What is being asked: Retype the entries from the line with "Open the Find" to the line with "Image resolution: width=1000", both included, character for character and with nothing else.

(Stored records)
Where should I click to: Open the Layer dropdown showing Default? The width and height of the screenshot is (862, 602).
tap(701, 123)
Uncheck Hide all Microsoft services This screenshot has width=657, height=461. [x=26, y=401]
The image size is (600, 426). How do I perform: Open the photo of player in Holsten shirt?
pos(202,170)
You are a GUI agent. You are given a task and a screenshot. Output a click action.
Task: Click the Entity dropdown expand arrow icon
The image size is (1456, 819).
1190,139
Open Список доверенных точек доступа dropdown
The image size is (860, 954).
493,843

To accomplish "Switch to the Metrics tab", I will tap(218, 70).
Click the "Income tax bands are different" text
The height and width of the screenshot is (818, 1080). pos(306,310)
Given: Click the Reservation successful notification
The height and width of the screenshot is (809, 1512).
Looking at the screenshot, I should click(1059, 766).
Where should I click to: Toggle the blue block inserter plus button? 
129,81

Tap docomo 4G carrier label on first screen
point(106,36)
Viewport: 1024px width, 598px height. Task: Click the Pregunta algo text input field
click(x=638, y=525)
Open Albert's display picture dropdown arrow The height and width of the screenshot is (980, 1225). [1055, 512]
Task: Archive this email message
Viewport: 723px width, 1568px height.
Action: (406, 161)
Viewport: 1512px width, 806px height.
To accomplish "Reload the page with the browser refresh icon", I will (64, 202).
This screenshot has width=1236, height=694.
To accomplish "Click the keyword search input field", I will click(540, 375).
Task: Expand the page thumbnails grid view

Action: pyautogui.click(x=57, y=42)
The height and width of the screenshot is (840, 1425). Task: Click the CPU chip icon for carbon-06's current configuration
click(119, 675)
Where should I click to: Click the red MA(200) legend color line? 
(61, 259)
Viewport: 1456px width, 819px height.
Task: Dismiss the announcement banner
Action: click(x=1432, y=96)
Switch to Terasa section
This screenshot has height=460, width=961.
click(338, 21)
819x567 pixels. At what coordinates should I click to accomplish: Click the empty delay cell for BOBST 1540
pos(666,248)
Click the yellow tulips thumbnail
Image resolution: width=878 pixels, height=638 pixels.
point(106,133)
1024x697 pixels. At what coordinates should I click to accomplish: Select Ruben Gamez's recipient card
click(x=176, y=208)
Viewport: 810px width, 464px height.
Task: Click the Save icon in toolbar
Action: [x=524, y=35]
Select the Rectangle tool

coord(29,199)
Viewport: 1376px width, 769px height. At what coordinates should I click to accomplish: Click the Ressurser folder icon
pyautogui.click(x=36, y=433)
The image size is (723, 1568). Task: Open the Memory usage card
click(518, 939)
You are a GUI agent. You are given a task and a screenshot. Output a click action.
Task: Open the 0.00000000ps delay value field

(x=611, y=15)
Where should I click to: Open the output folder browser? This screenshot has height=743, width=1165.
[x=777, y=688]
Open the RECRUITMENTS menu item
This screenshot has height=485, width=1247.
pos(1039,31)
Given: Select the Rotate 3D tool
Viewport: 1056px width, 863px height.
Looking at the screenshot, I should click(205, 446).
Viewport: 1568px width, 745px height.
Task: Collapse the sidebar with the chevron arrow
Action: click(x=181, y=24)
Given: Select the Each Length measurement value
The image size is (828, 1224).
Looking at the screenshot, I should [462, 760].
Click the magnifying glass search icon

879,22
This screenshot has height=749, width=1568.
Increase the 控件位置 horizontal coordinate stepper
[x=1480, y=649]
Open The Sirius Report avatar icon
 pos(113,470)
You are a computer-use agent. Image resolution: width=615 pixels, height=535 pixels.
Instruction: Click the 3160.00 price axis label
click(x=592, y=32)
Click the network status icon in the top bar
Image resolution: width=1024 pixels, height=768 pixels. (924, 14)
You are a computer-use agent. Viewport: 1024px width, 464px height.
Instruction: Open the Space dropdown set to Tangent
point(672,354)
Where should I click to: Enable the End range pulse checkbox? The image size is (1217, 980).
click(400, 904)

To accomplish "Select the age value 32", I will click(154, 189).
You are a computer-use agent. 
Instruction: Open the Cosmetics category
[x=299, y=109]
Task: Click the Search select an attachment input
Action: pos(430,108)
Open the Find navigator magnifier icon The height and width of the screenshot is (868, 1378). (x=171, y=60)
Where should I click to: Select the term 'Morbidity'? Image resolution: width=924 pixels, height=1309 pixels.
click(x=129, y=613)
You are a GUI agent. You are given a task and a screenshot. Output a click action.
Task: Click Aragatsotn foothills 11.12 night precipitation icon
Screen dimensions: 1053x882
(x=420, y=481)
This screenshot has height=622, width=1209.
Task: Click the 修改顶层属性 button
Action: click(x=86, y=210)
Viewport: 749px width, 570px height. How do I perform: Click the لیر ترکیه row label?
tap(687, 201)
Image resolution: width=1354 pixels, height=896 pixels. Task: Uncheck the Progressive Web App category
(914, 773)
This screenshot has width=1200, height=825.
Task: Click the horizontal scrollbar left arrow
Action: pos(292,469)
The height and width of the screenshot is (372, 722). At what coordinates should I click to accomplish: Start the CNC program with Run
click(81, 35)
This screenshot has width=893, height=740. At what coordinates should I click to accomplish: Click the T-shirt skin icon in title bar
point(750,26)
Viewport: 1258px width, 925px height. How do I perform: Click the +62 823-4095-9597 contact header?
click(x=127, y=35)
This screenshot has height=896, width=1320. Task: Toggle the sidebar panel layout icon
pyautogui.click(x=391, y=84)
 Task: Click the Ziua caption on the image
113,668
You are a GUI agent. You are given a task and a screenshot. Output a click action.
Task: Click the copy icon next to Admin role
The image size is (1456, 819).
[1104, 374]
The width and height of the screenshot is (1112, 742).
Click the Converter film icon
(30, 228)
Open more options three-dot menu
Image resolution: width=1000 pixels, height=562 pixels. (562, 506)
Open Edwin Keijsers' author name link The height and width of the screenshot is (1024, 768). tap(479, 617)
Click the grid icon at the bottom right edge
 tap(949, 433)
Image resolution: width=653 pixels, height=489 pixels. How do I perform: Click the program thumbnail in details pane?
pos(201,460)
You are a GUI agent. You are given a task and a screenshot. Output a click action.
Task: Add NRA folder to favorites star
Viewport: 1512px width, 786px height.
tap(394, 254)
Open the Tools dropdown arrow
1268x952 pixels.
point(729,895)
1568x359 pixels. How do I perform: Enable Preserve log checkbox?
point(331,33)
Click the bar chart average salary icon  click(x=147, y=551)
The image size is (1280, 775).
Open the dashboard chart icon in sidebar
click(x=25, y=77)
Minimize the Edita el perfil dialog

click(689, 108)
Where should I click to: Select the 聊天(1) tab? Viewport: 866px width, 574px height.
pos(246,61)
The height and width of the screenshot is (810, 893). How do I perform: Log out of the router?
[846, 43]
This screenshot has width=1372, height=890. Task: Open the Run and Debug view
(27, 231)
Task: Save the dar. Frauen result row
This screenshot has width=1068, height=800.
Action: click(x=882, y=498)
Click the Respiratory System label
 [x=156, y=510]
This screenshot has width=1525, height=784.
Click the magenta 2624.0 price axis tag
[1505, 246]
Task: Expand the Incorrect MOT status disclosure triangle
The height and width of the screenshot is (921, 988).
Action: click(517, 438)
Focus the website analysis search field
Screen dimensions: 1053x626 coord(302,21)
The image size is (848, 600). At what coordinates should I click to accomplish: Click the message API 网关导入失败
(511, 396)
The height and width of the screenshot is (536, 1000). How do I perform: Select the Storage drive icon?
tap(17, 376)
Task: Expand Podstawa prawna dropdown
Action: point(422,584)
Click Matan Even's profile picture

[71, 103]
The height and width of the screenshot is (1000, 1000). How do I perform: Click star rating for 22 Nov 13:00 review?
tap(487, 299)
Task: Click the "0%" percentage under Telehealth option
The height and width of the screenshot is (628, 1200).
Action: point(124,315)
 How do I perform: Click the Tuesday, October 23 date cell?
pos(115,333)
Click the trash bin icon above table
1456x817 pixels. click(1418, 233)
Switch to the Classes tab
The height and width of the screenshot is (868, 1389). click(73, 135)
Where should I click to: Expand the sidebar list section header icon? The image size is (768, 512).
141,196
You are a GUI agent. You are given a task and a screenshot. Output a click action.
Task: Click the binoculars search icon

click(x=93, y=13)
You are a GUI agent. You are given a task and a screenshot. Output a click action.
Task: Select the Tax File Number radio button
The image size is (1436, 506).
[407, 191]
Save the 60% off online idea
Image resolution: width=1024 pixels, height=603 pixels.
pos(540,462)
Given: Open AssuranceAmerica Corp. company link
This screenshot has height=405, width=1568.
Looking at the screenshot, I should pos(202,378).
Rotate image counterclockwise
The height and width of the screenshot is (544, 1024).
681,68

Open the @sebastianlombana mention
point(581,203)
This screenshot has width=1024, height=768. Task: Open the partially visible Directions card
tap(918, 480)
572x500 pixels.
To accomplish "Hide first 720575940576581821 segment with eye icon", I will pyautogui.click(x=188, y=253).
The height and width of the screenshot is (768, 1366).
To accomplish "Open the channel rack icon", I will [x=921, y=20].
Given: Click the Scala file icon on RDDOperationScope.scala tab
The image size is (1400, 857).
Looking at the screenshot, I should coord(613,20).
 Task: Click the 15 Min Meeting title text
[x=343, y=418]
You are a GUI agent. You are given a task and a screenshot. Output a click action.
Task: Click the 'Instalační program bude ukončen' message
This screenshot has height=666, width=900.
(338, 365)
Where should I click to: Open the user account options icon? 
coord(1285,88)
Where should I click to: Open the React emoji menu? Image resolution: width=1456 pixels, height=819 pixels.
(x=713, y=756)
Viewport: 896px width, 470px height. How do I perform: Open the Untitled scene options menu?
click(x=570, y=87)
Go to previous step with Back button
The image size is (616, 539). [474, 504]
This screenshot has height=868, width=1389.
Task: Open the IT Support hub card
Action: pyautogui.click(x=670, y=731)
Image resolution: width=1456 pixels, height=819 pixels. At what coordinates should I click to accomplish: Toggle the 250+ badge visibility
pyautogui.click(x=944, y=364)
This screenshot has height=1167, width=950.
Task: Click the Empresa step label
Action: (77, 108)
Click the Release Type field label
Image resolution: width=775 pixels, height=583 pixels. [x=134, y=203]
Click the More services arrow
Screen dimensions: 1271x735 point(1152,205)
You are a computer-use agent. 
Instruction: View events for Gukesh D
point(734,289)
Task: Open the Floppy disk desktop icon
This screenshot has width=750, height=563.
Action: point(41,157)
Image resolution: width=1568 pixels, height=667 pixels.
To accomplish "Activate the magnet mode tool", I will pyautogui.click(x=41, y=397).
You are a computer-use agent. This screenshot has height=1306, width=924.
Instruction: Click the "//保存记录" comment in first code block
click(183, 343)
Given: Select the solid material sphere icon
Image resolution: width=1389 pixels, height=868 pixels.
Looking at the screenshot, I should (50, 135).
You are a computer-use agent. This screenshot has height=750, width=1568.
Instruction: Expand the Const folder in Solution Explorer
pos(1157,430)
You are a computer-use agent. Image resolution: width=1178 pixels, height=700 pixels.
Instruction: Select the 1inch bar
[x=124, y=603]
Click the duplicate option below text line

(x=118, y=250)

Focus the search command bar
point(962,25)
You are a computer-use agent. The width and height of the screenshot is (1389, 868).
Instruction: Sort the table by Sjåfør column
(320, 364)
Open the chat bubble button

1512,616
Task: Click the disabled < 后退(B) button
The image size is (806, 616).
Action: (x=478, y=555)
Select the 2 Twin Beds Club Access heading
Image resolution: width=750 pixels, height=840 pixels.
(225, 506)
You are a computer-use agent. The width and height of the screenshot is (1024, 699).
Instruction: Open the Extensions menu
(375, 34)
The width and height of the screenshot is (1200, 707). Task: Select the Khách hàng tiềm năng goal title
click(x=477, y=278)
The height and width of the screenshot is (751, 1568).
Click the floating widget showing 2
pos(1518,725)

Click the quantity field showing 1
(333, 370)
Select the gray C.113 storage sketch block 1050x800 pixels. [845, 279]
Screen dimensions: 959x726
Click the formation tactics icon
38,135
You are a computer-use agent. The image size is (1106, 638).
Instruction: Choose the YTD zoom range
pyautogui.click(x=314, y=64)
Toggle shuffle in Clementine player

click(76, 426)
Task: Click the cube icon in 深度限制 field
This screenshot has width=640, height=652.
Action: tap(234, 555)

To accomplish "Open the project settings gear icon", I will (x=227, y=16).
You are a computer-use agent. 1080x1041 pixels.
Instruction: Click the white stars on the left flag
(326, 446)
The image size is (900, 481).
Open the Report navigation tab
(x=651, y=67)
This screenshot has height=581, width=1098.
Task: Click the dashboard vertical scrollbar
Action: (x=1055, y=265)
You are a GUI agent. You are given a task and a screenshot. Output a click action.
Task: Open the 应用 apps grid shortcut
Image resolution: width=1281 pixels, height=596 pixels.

Answer to this exercise:
Open the Find navigator magnifier icon The height and width of the screenshot is (868, 1378). (x=171, y=60)
Where should I click to: Select the term 'Morbidity'? Image resolution: width=924 pixels, height=1309 pixels.
click(x=129, y=613)
You are a GUI agent. You are given a task and a screenshot. Output a click action.
Task: Click Aragatsotn foothills 11.12 night precipitation icon
Screen dimensions: 1053x882
(x=420, y=481)
This screenshot has height=622, width=1209.
Task: Click the 修改顶层属性 button
Action: click(x=86, y=210)
Viewport: 749px width, 570px height. How do I perform: Click the لیر ترکیه row label?
tap(687, 201)
Image resolution: width=1354 pixels, height=896 pixels. Task: Uncheck the Progressive Web App category
(914, 773)
This screenshot has width=1200, height=825.
Task: Click the horizontal scrollbar left arrow
Action: pos(292,469)
The height and width of the screenshot is (372, 722). At what coordinates should I click to accomplish: Start the CNC program with Run
click(81, 35)
This screenshot has width=893, height=740. At what coordinates should I click to accomplish: Click the T-shirt skin icon in title bar
point(750,26)
Viewport: 1258px width, 925px height. How do I perform: Click the +62 823-4095-9597 contact header?
click(x=127, y=35)
This screenshot has height=896, width=1320. Task: Toggle the sidebar panel layout icon
pyautogui.click(x=391, y=84)
 Task: Click the Ziua caption on the image
113,668
You are a GUI agent. You are given a task and a screenshot. Output a click action.
Task: Click the copy icon next to Admin role
The image size is (1456, 819).
[1104, 374]
The width and height of the screenshot is (1112, 742).
Click the Converter film icon
(30, 228)
Open more options three-dot menu
Image resolution: width=1000 pixels, height=562 pixels. (562, 506)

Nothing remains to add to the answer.